Sunday, May 26, 2013

Cooking setup part 1 (Fire Maple 300t Hornet)



For my solo trip to the Ardennes I wanted to go with lightweight cooking: bags of freeze dried food as diner and a light stove and pot from which I could also drink my morning coffee. So I bought a sixpack and I started a MYOG project to build a alcohol stove. This project is still ongoing… Do not let my failure fool you: I’m just a very impatient guy. This often results in teared up cans when trying to make them fit together and an angry me deciding to try again in a week or so. I will follow up on that soon.

The first failure made me rethink the alcohol cooking for this trip and by the second time I messed up I decided that for this trip I would go with a safe and clean gas stove.
Now I own a nice Primus Gravity 2 which burns a whole range of fuels, including gas, but it weighs 365g or 12,9oz and due to its large diameter burner it is not suitable for a small pot.

I went for some research and put my mind on a Fire Maple 300t gas stove in combination with an Evernew Titanium Mug Pot 500: 45g for the stove and 74g for the pot (1,6 + 2,6oz).

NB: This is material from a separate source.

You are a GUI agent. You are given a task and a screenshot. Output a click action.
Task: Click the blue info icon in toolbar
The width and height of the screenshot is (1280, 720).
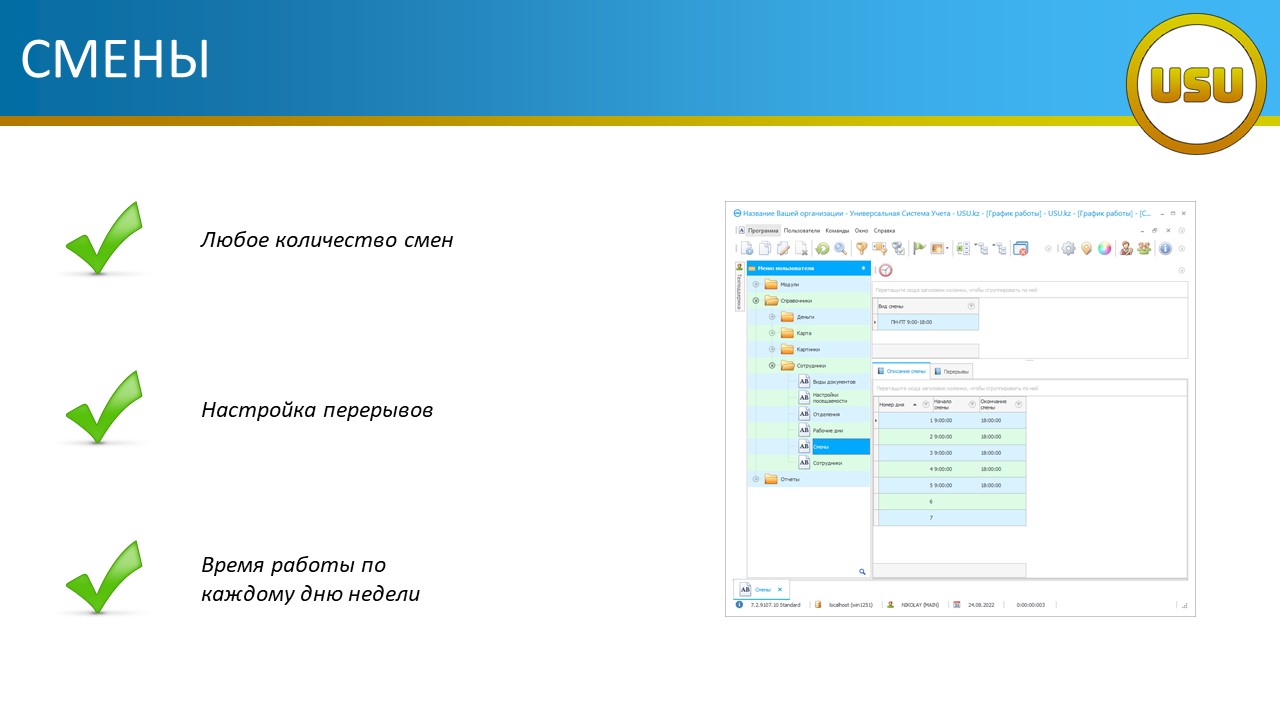tap(1165, 249)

A total weight of 119g, excluding any fuel of course, sounds great! Also, the small stove seems it would fit in the pot together with a small canister of gas, so the used space would be kept to a minimum. Just another plus.

 

I ordered the stove in China and it was soon in my possession. It comes in a little bag, which is nice but fairly useless, and it does what is promised: it’s small and light and it burns gas. The pot stands are titanium and about 1,5mm thick but seem solid enough to hold a pot with 500mL of water on it.











The pot I ordered in the UK and this took a little longer to be delivered than expected. It actually took that long, that I had to start my trip without it. Very unfortunate but these things happen. So I had to take a pot I had laying around. The lucky one was a 500mL pot which is used by the Dutch military. A heavy steel pot weighing in at 234g (8,3oz). Quite the difference compared to the titanium one! The size of this sturdy pot is great and you can put it right in a camp fire if you like. But since I was going to rely on a gas stove, this pot is too much.

The stove and the pot served me well during my trip. The stove folds in and out like a charm although I noticed the pivot points ran a little less smooth after about 10 uses. This is probably due to the way the pot stands are connected to the body of the stove which is a rivet like joint. By heating up and cooling down this will expand and shrink every use so there is some wear, but nothing too serious. I used it another 10 times during the trip and again a couple of times while back at home and it still works perfect. No worries there. A very cool plus of course, is that you’ll soon see the nice color changes that come with combining titanium with heat. The stove makes quite a bit of noise but not more than any other gas stove will do. The flame is steady and centered and spreads out nicely under the pot.

Cooking times for approx. 400mL were around 5 minutes, but I never took measures. Also, I did not always heat up the water to an actual boil since I had tap water available most of the time and for my coffee and tea it doesn’t need to boil, so I could preserve some gas for the trip.

I didn’t need saving since I took two gas canisters with me which I had laying around (they also wouldn’t fit inside the Evernew I was planning to take with me). One canister had only 89g (3,1oz) of gas in it and I figured I would use about 15g per day so this canister would run for almost 6 days. Because I did not always bring the water to a full boil I eventually had 7 days where I boiled a coffee, a tea and diner (approx. 1 liter/day). The other canister I used for another 2 days alone and then another 2 days for cooking for two and there is still lots of gas left in it.


Cooking for two we did with the Primus Gravity combined with an 1,2L Eta-pot which already proved itself already during previous trips. Cooking times are somewhere between 2 or 3 minutes for nearly 1 Liter of water. The Gravity is a powerful stove and it works well when cooking for a small group of people like a family.

For future trips I will look into making an alcohol stove and a small stove for Esbit tablets for which Brian Green deserves credit. Also, in the meantime I had my Evernew pot delivered and I will post a review on this sometime soon.